At Oxbridge college scale, with sovereign-level endowments and centuries of accumulated reputation, organizations can afford to move slowly. But at the scale and financial exposure of many Russell group universities, this approach is borderline irresponsible. We must take responsibility for our own S-type journey.

Strategic Innovation

S-type innovation is possible - but requires leadership.

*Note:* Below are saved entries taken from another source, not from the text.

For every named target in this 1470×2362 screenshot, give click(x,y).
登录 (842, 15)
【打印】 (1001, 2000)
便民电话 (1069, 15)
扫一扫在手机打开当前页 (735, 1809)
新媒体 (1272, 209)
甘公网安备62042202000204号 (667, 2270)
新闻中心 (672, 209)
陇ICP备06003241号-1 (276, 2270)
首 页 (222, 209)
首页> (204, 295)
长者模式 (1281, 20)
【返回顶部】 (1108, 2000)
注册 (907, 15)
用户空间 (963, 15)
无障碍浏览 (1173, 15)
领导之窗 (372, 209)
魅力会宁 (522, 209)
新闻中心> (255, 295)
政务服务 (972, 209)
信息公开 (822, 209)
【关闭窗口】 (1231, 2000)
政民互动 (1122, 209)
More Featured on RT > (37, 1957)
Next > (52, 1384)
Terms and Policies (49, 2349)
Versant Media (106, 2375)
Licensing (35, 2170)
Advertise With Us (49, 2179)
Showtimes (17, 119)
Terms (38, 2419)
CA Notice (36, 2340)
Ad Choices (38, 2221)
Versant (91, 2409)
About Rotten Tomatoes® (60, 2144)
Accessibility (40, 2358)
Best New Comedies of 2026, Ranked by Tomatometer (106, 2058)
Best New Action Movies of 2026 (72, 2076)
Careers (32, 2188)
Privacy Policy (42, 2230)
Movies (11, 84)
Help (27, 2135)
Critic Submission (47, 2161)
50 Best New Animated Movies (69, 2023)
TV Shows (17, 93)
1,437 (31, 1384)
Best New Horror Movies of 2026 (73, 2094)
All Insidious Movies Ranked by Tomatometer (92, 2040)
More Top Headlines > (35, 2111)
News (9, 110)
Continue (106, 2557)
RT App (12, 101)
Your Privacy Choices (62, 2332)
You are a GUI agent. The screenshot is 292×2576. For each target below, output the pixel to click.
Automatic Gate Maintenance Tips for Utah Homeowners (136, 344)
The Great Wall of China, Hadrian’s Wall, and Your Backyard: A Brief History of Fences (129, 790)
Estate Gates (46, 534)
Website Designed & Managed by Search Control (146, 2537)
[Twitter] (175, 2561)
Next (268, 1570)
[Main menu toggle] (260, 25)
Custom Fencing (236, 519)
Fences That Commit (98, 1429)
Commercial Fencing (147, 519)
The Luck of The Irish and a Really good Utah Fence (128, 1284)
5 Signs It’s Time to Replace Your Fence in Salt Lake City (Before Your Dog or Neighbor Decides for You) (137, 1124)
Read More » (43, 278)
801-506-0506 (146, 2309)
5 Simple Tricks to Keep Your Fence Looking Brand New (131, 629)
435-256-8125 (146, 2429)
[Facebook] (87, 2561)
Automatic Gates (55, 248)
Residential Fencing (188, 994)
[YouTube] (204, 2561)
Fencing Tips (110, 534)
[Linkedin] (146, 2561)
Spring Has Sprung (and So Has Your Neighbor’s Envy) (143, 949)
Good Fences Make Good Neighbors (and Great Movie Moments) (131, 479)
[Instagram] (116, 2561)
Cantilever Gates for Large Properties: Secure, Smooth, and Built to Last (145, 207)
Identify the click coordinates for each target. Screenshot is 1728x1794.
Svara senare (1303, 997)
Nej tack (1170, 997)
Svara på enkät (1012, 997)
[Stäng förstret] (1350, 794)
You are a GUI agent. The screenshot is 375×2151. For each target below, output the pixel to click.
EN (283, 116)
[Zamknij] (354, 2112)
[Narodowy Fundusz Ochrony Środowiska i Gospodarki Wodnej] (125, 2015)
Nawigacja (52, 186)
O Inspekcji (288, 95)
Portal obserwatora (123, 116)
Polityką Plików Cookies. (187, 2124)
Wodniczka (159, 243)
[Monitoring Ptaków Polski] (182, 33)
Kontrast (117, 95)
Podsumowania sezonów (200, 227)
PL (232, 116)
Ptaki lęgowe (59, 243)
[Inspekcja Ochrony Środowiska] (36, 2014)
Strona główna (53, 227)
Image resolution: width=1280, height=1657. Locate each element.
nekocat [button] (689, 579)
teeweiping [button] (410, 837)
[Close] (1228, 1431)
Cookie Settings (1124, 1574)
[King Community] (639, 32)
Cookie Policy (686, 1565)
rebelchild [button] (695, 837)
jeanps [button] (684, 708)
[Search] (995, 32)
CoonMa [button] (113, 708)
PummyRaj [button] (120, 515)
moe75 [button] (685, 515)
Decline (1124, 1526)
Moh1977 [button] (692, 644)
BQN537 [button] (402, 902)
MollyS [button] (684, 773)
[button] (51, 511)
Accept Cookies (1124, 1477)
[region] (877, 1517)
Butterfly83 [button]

The question is whether universities are genuinely willing to reward faculty to develop strategic capability from the inside - not as a distraction or a hobby, but as a recognised and valued contribution in its own right. We do not need to turn all academics into strategists, but we must reward experimentation within the organization to explicitly undertake S-type structural exploration.

Without that reward, the faculty incentive is clear: do the P-type work that gets you noticed and promoted, and leave the S-type gap for someone else to fill. That someone else might just have a day rate and a slide deck.

This is already playing out. Hiring consultants who do not understand the context, implement generic frameworks, and leave. Capability is not grown, a vacuum remains, and in three years - assuming you are still solvent - you hire them again.

O'Hara is right that consultants are damaging the sector, but not about why. The locusts, as he puts it, aren't the cause of the harvest failure. They're the signal that the farm has stopped tending its fields.